Top of EXTRACTED MATERIAL
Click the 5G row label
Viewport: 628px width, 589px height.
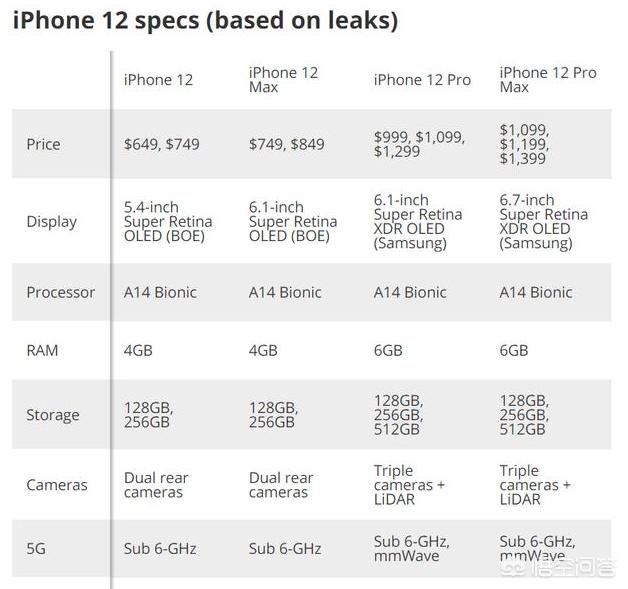pyautogui.click(x=36, y=548)
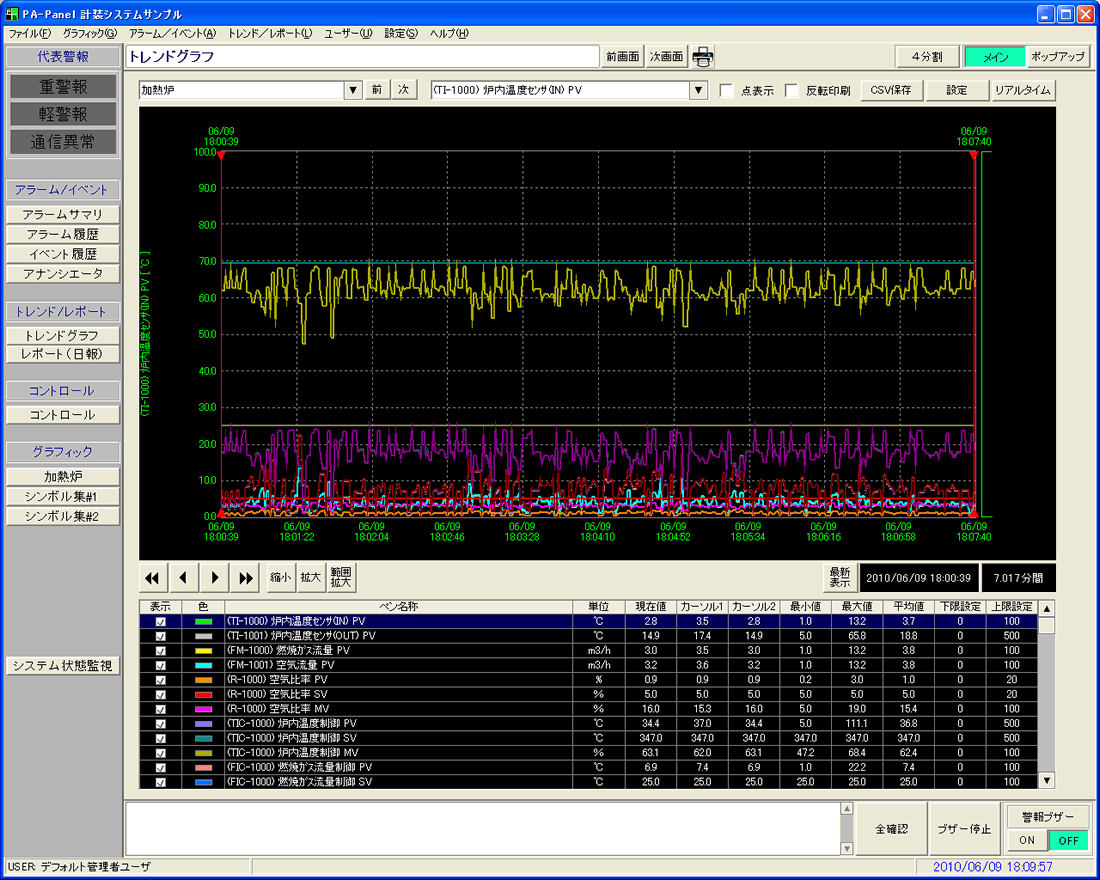Switch the 警報ブザー toggle to ON
Viewport: 1100px width, 880px height.
1025,840
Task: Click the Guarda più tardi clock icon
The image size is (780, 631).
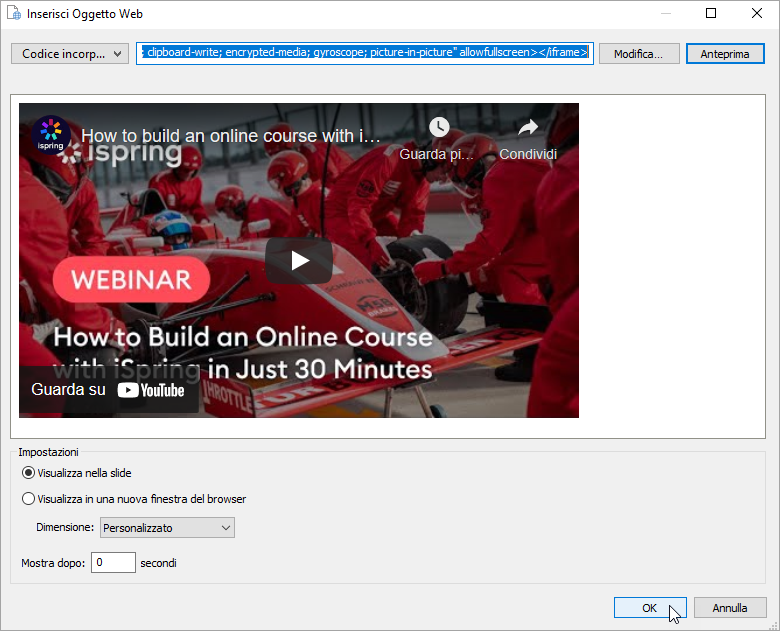Action: point(439,127)
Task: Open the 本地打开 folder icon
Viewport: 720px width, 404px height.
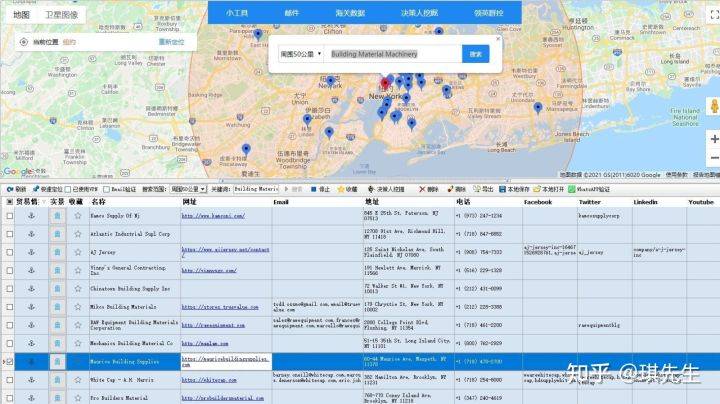Action: pos(537,189)
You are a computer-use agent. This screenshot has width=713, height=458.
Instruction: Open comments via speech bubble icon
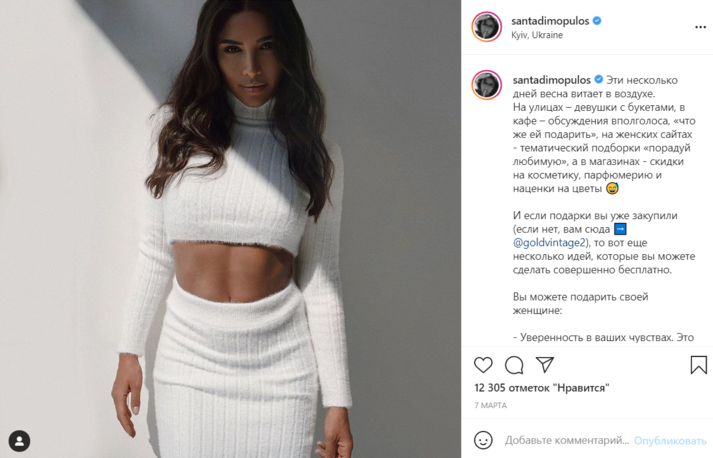[514, 365]
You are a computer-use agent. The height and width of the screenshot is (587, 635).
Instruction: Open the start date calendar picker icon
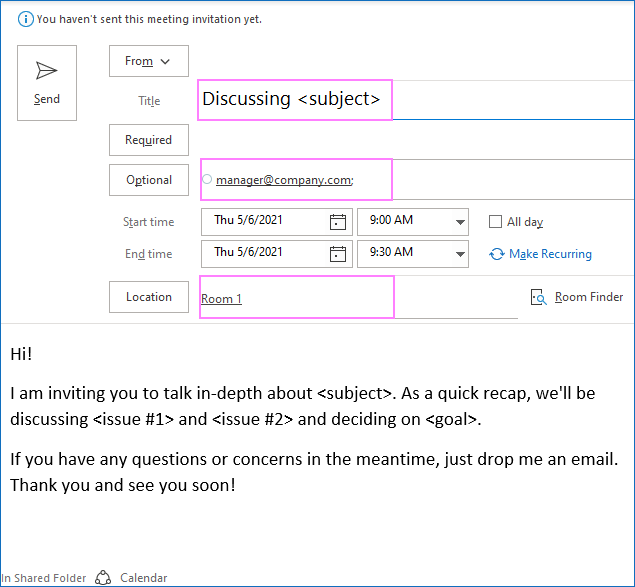coord(338,222)
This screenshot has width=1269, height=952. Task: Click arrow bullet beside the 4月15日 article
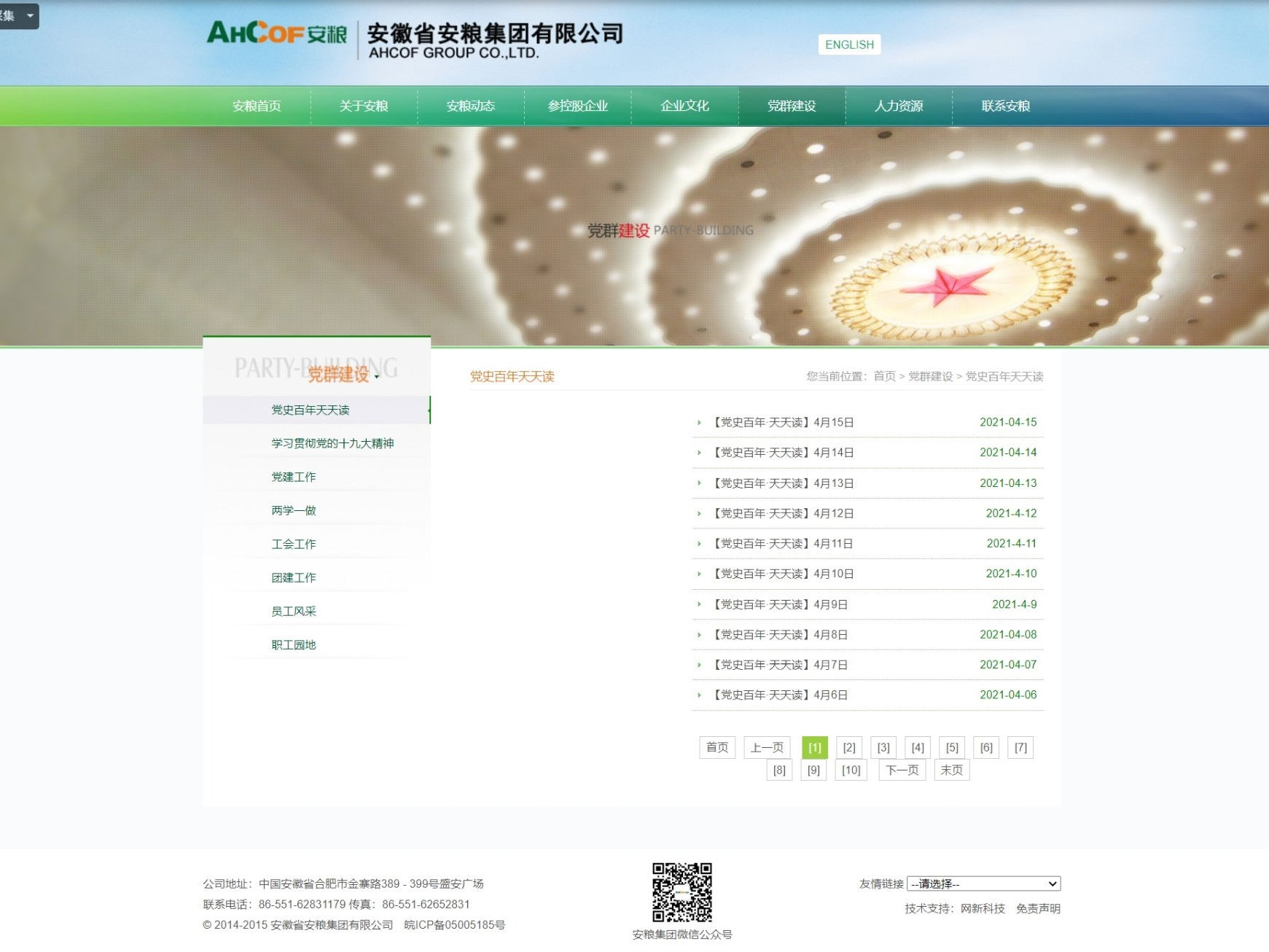[x=699, y=423]
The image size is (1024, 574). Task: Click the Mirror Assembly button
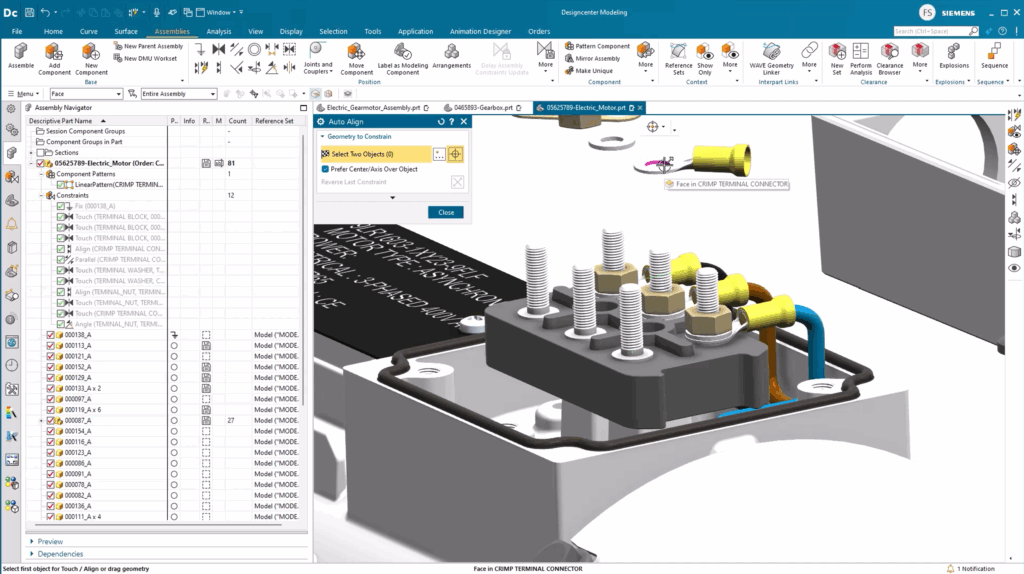click(x=597, y=59)
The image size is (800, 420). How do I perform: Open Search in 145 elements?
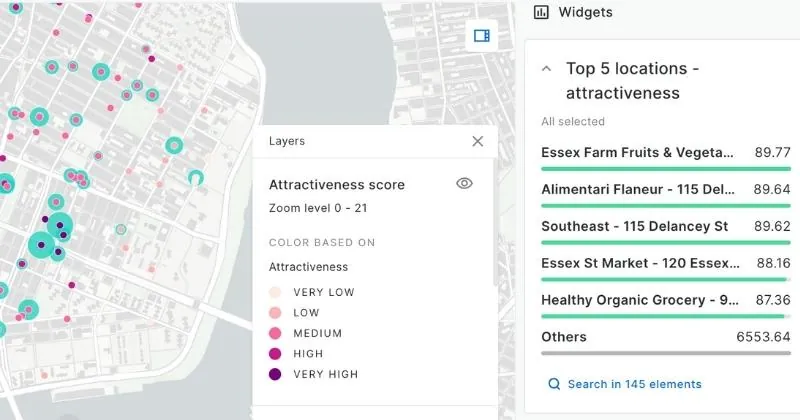pyautogui.click(x=634, y=384)
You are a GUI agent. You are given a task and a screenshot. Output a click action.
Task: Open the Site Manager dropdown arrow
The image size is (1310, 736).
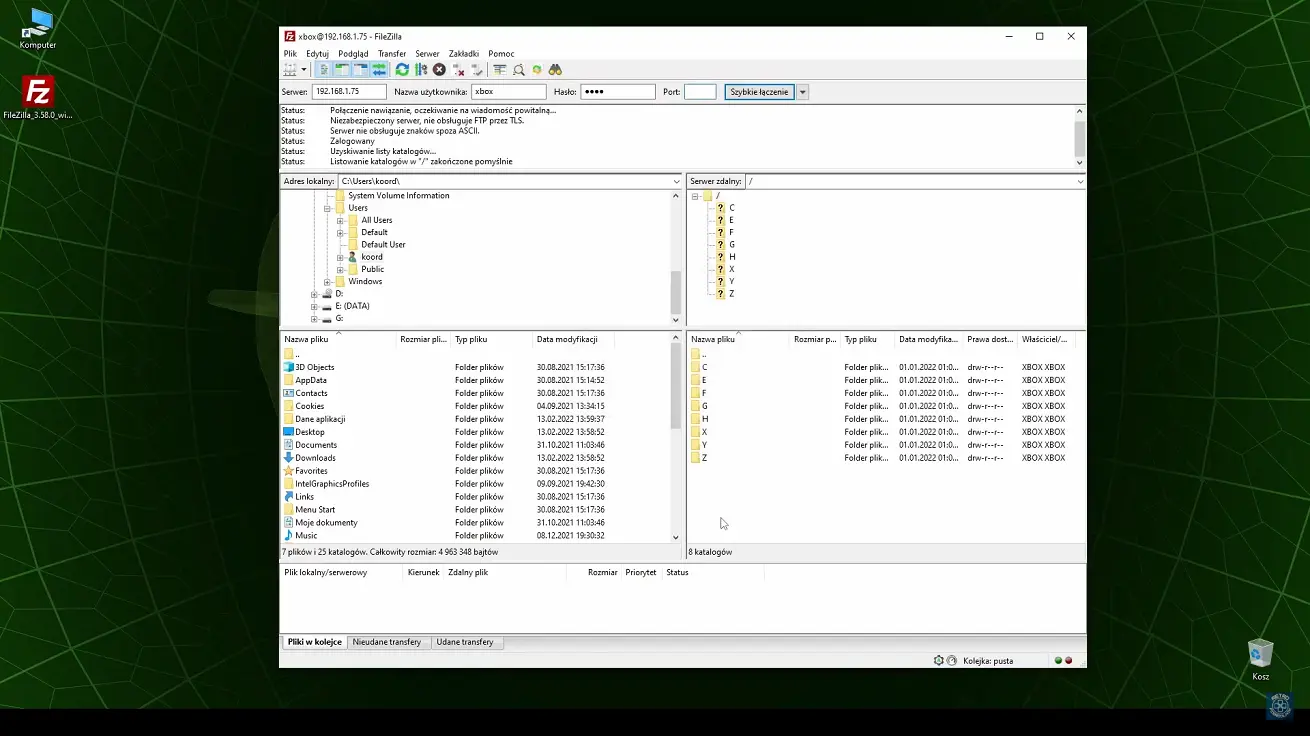[303, 69]
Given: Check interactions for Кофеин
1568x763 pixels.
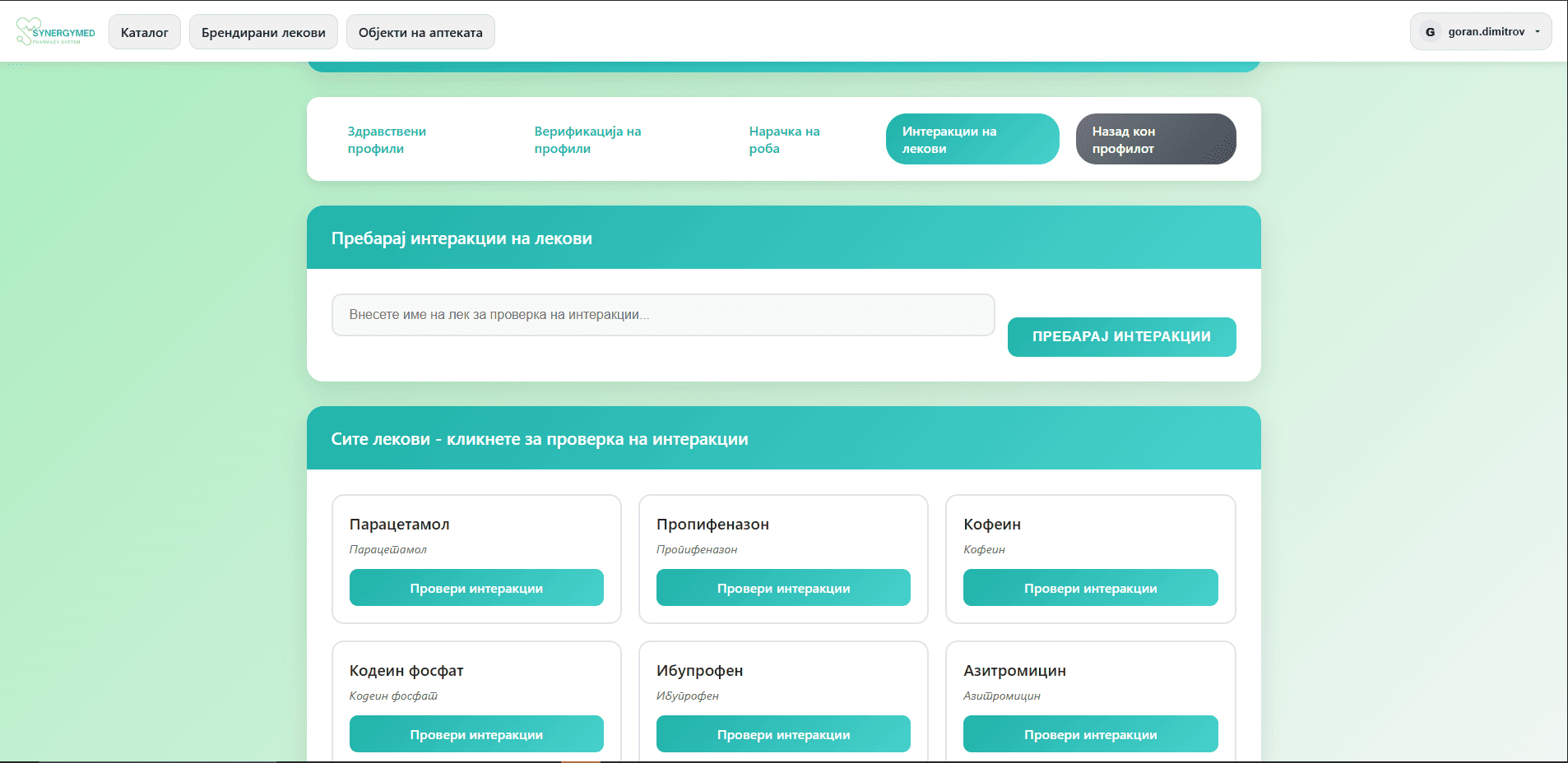Looking at the screenshot, I should (1090, 588).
Bottom of EXTRACTED MATERIAL
## TRY IT
Pictures do not belong in the answer. Return the lines above starting at the one with "This screenshot has width=1269, height=952." and ending at the one with "You are a GUI", both kept, exactly.

## EXERCISE RESULT
This screenshot has width=1269, height=952. Task: Click arrow bullet beside the 4月15日 article
[x=699, y=423]
The image size is (1024, 574). Task: Click the Mirror Assembly button
click(x=597, y=59)
The image size is (800, 420). How do I perform: Open Search in 145 elements?
pyautogui.click(x=634, y=384)
You are a GUI agent. You are given a task and a screenshot. Output a click action.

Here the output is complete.